At this moment, we can watch hundreds of servers, create graphs, look at the past, and predict the future (yes! There are special functions that allow predicting values or estimating the time of a value to be exceeded). For the entire picture, there are dashboards uniting graphs, triggers, reports, and so on. We use monitoring to aim for the desired state of a server (enough memory to prevent killing processes; enough high CPU usage to prevent idling). But not an application.
Now the development of computer systems and applications demands another approach. In terms of business, we want to understand how healthy applications, which earn money for us. Just imagine, our company has a set of applications: one processes images of the Earth’s atmosphere, others compute equations, and send weather forecasts to farmers, of course, these forecasts should be done by a specific time. No need to send forecasts later than the point of forecast time. This is a complex system and understanding where the system failed is the most important thing for us. As we discussed above, we can fetch server health metrics, but we don’t observe the application and its behavior. The application is working, we can see the process in the OS, but we cannot see how efficient the application is. We want to get information on how the application works and notify a responsible person if some metric is out of the limit. This is an idea of observability. This is server health monitoring plus getting applications metrics.

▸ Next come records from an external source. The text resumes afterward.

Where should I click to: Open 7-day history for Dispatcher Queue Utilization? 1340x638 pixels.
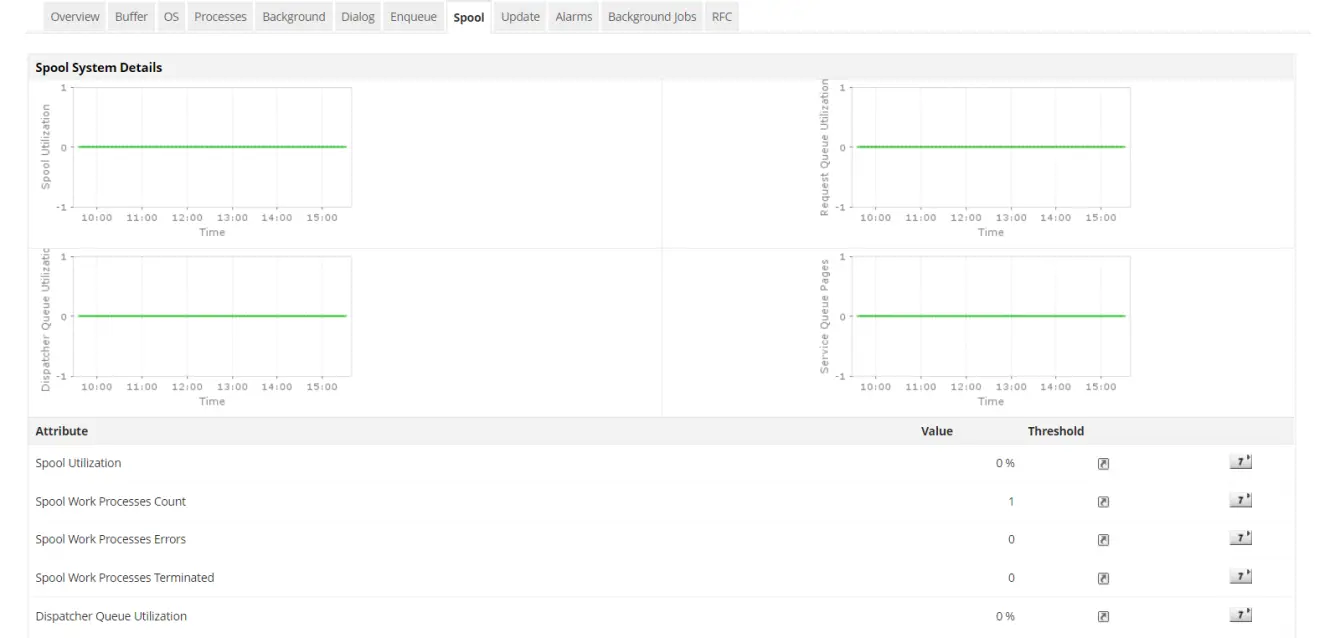point(1240,614)
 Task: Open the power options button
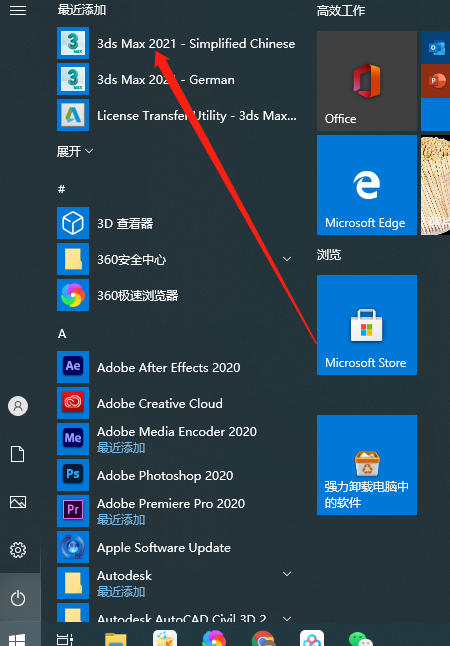point(18,598)

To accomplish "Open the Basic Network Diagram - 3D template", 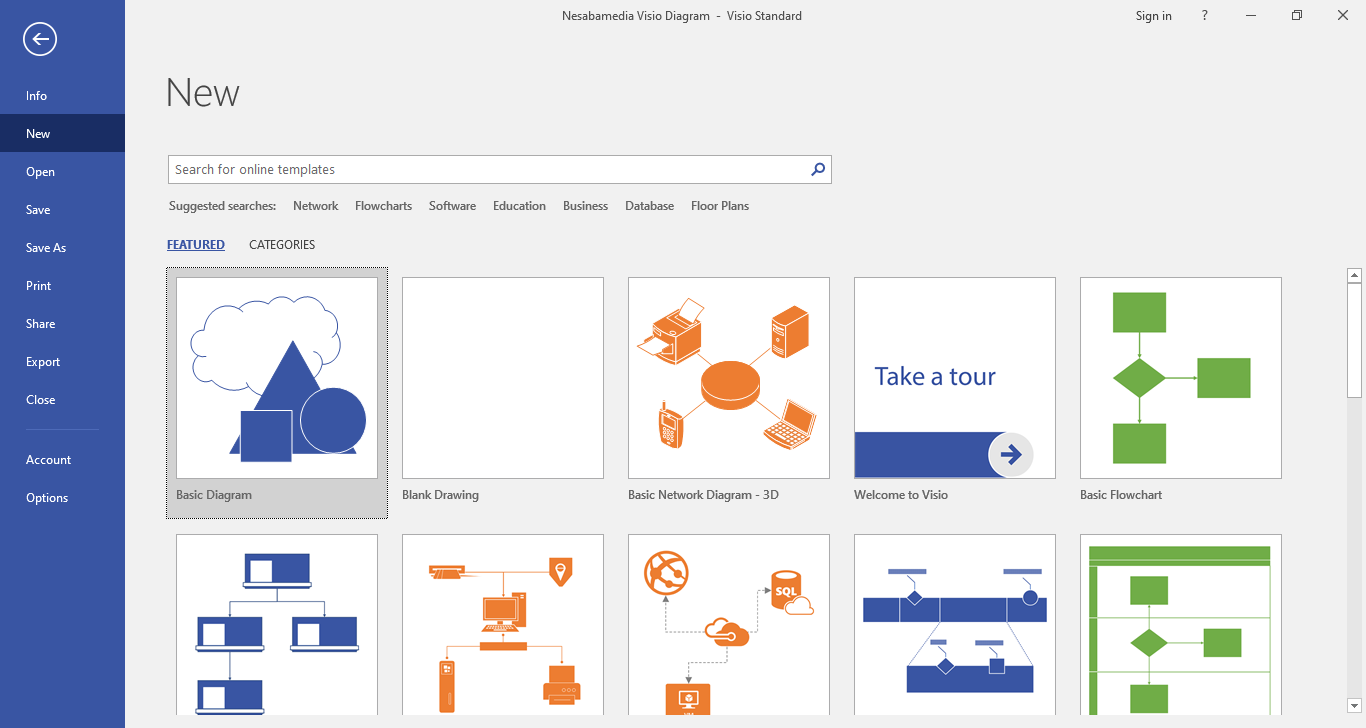I will pyautogui.click(x=729, y=378).
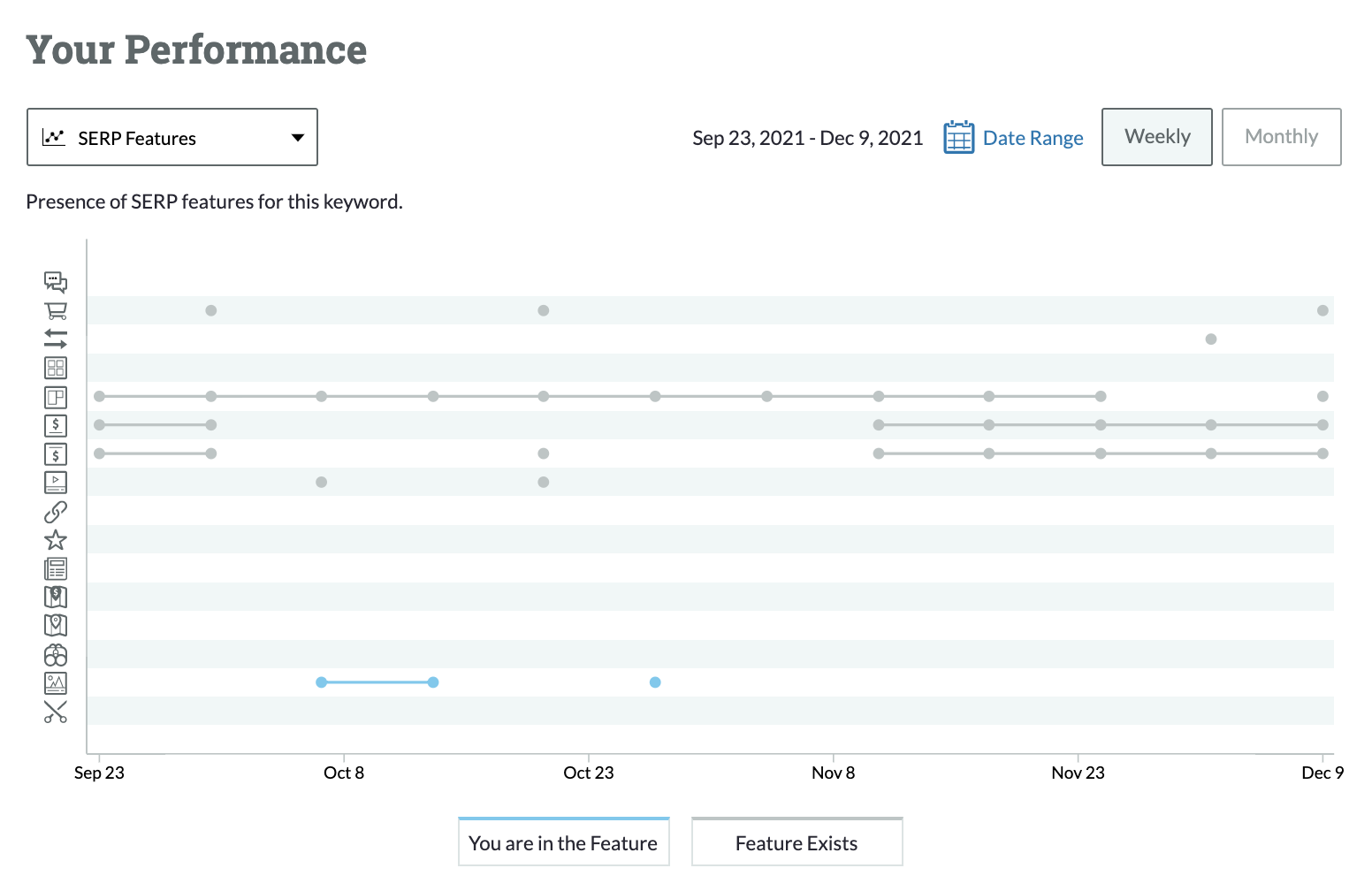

Pic 3. Observability is a set of Monitoring, Logging, and Tracing
There are several different components to observe the system. The first thing is to include log information (aka events) to build an observable system. Logs contain a huge amount of information about application health, efficiency, etc. Logs are text time-stamped output of an application. There is a convenient way to aggregate them by timestamp (but it is not a strict requirement). If we consider the system that sends SMS to end users, the application can fail due to inaccessibility of mobile network operator API, or due to the application sending SMS too often and so on, and this happens from time to time, it is not a constant problem, like a hidden bug and depends on various conditions. Also, there might be bugs in the application itself which we didn't catch at the testing stage. There are many reasons to fail and we can find out why – read logs. These two things unite in terms of observability. But it's not all things usually included in observability. As we considered above, except for the application which sends SMS to end users, some applications get data from satellites, process data, then compute differential equations and ingest data to a database, and so on. Many components work as a backend for preparing forecasts. Here, to identify where a problem arose, we should understand the architecture of the application. How data flows from satellite images to real forecast data is a tracing - the third unit of observability. It doesn't matter if either your infrastructure is based on microservices or somehow else.
Understanding this helps us to find performance bottlenecks, and problems in distributed applications and systems, especially in cloud-native applications. Observability in DevOps is a very important thing if we build CI/CD Now we have a response to a question of what observability is and what the difference is regarding the monitoring. In other words, observability is a set of monitoring, tracing, and logging. We have observed a system that has metrics, and logs which can be aggregated in special applications and tracing. Monitoring complements observability, so an observed system cannot be built without monitoring.
Further aspects of observability will be covered in the next articles.